Top of Data for analysis

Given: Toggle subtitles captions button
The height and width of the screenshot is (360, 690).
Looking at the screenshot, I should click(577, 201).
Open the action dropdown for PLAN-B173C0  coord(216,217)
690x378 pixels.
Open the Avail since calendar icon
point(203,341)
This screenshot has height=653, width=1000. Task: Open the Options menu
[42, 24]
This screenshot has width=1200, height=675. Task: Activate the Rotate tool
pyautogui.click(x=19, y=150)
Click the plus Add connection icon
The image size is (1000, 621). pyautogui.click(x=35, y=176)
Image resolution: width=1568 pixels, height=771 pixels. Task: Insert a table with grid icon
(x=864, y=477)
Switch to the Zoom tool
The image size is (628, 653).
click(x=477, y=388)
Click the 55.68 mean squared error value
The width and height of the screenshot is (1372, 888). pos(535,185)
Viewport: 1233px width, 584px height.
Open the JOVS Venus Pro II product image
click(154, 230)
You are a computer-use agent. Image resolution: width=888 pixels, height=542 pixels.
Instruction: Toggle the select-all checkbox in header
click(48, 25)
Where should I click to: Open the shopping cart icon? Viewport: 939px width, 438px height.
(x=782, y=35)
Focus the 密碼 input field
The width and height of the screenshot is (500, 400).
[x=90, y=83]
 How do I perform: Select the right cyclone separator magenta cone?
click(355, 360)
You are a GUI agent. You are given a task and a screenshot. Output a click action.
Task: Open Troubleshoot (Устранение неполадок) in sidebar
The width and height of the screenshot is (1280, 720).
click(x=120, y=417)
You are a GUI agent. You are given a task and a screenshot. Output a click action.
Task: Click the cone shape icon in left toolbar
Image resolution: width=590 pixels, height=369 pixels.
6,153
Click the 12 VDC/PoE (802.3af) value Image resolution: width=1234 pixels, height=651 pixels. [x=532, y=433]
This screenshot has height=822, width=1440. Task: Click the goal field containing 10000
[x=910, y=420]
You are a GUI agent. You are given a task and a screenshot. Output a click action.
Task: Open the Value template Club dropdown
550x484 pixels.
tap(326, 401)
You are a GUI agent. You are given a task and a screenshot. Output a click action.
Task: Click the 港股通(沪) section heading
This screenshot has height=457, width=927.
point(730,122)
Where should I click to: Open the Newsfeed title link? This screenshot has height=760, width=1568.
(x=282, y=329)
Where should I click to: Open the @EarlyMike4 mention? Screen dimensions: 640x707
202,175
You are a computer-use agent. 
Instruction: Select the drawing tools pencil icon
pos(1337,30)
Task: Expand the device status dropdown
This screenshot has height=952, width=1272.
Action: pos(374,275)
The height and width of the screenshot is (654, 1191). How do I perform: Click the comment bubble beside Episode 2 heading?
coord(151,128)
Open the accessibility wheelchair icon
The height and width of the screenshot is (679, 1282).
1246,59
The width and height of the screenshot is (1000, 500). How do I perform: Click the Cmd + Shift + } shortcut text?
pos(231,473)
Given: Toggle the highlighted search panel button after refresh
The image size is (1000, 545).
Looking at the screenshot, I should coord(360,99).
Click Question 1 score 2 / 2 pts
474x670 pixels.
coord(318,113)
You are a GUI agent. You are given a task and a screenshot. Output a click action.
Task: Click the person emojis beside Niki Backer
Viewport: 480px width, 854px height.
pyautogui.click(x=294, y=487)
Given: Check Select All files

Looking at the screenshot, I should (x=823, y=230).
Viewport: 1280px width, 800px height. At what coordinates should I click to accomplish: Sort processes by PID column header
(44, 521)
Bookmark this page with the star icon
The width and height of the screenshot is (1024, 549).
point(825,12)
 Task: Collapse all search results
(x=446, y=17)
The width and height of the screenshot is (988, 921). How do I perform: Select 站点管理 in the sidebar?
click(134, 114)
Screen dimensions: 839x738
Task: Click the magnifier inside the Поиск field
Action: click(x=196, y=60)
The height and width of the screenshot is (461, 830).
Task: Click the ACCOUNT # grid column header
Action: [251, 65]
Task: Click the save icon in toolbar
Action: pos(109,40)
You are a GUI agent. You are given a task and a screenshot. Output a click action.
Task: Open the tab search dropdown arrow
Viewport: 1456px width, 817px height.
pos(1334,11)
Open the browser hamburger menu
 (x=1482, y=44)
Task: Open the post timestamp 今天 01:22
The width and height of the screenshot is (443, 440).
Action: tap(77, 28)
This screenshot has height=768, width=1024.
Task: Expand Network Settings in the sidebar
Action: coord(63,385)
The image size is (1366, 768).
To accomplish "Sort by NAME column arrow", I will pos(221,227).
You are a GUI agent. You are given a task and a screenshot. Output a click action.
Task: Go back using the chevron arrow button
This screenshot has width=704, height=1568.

Bottom of Data for analysis

Description of the task
Write down the entries above again. Copy them word for word.

Result for this exercise
Given: Toggle subtitles captions button
The height and width of the screenshot is (360, 690).
Looking at the screenshot, I should click(577, 201).
Open the action dropdown for PLAN-B173C0  coord(216,217)
690x378 pixels.
Open the Avail since calendar icon
point(203,341)
This screenshot has height=653, width=1000. Task: Open the Options menu
[42, 24]
This screenshot has width=1200, height=675. Task: Activate the Rotate tool
pyautogui.click(x=19, y=150)
Click the plus Add connection icon
The image size is (1000, 621). pyautogui.click(x=35, y=176)
Image resolution: width=1568 pixels, height=771 pixels. Task: Insert a table with grid icon
(x=864, y=477)
Switch to the Zoom tool
The image size is (628, 653).
click(x=477, y=388)
Click the 55.68 mean squared error value
The width and height of the screenshot is (1372, 888). pos(535,185)
Viewport: 1233px width, 584px height.
Open the JOVS Venus Pro II product image
click(154, 230)
You are a computer-use agent. Image resolution: width=888 pixels, height=542 pixels.
Instruction: Toggle the select-all checkbox in header
click(48, 25)
Where should I click to: Open the shopping cart icon? Viewport: 939px width, 438px height.
(x=782, y=35)
Focus the 密碼 input field
The width and height of the screenshot is (500, 400).
[x=90, y=83]
 How do I perform: Select the right cyclone separator magenta cone?
click(355, 360)
You are a GUI agent. You are given a task and a screenshot. Output a click action.
Task: Open Troubleshoot (Устранение неполадок) in sidebar
The width and height of the screenshot is (1280, 720).
click(x=120, y=417)
You are a GUI agent. You are given a task and a screenshot. Output a click action.
Task: Click the cone shape icon in left toolbar
Image resolution: width=590 pixels, height=369 pixels.
6,153
Click the 12 VDC/PoE (802.3af) value Image resolution: width=1234 pixels, height=651 pixels. [x=532, y=433]
This screenshot has height=822, width=1440. Task: Click the goal field containing 10000
[x=910, y=420]
You are a GUI agent. You are given a task and a screenshot. Output a click action.
Task: Open the Value template Club dropdown
550x484 pixels.
tap(326, 401)
You are a GUI agent. You are given a task and a screenshot. Output a click action.
Task: Click the 港股通(沪) section heading
This screenshot has height=457, width=927.
point(730,122)
Where should I click to: Open the Newsfeed title link? This screenshot has height=760, width=1568.
(x=282, y=329)
Where should I click to: Open the @EarlyMike4 mention? Screen dimensions: 640x707
202,175
You are a computer-use agent. 
Instruction: Select the drawing tools pencil icon
pos(1337,30)
Task: Expand the device status dropdown
This screenshot has height=952, width=1272.
Action: pos(374,275)
The height and width of the screenshot is (654, 1191). How do I perform: Click the comment bubble beside Episode 2 heading?
coord(151,128)
Open the accessibility wheelchair icon
The height and width of the screenshot is (679, 1282).
1246,59
The width and height of the screenshot is (1000, 500). How do I perform: Click the Cmd + Shift + } shortcut text?
pos(231,473)
Given: Toggle the highlighted search panel button after refresh
The image size is (1000, 545).
Looking at the screenshot, I should coord(360,99).
Click Question 1 score 2 / 2 pts
474x670 pixels.
coord(318,113)
You are a GUI agent. You are given a task and a screenshot. Output a click action.
Task: Click the person emojis beside Niki Backer
Viewport: 480px width, 854px height.
pyautogui.click(x=294, y=487)
Given: Check Select All files

Looking at the screenshot, I should (x=823, y=230).
Viewport: 1280px width, 800px height. At what coordinates should I click to accomplish: Sort processes by PID column header
(44, 521)
Bookmark this page with the star icon
The width and height of the screenshot is (1024, 549).
point(825,12)
 Task: Collapse all search results
(x=446, y=17)
The width and height of the screenshot is (988, 921). How do I perform: Select 站点管理 in the sidebar?
click(134, 114)
Screen dimensions: 839x738
Task: Click the magnifier inside the Поиск field
Action: click(x=196, y=60)
The height and width of the screenshot is (461, 830).
Task: Click the ACCOUNT # grid column header
Action: [251, 65]
Task: Click the save icon in toolbar
Action: pos(109,40)
You are a GUI agent. You are given a task and a screenshot. Output a click action.
Task: Open the tab search dropdown arrow
Viewport: 1456px width, 817px height.
pos(1334,11)
Open the browser hamburger menu
 (x=1482, y=44)
Task: Open the post timestamp 今天 01:22
The width and height of the screenshot is (443, 440).
Action: tap(77, 28)
This screenshot has height=768, width=1024.
Task: Expand Network Settings in the sidebar
Action: coord(63,385)
The image size is (1366, 768).
To accomplish "Sort by NAME column arrow", I will pos(221,227).
You are a GUI agent. You are given a task and a screenshot. Output a click action.
Task: Go back using the chevron arrow button
This screenshot has width=704, height=1568.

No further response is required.